Exercise aim:
Search the listing for "under" and copy every line where it appears.

**** Source records ****

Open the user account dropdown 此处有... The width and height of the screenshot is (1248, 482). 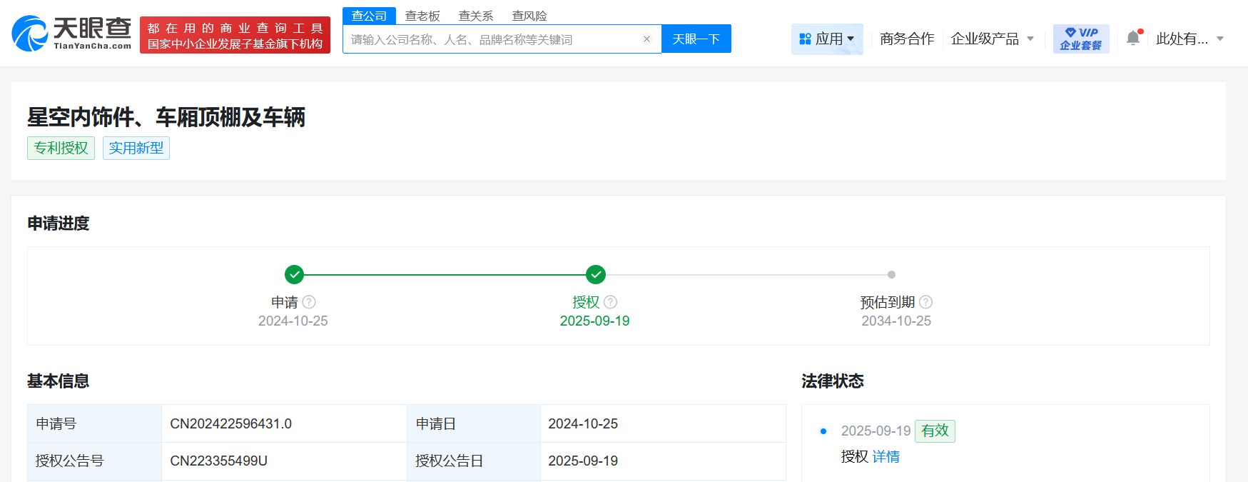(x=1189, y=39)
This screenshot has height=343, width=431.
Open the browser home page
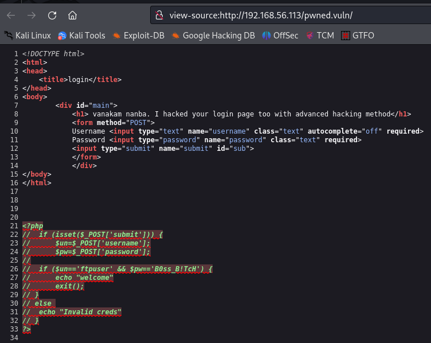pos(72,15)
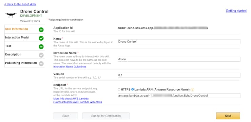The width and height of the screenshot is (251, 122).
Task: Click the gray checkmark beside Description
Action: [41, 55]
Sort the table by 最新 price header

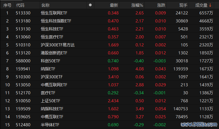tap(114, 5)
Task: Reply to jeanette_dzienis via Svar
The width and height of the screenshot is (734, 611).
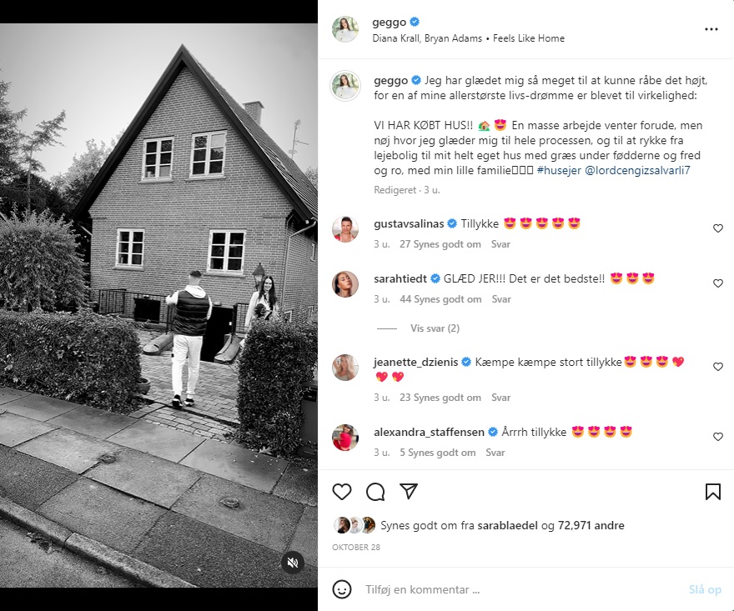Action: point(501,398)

****
**** Source records ****

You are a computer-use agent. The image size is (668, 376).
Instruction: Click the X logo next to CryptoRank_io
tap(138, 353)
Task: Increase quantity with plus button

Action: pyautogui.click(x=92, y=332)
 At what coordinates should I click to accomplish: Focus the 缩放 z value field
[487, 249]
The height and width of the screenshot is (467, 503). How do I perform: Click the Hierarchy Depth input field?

****
**** Source records ****

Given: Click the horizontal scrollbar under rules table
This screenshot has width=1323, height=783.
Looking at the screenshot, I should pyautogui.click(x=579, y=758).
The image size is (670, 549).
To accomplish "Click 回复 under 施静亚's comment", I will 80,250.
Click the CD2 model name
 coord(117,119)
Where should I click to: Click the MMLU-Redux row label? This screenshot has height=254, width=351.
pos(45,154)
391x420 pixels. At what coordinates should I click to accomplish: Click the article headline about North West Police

****

Finished task:
Given: Click the horizontal scrollbar under rules table
To accomplish "Click 回复 under 施静亚's comment", I will 80,250.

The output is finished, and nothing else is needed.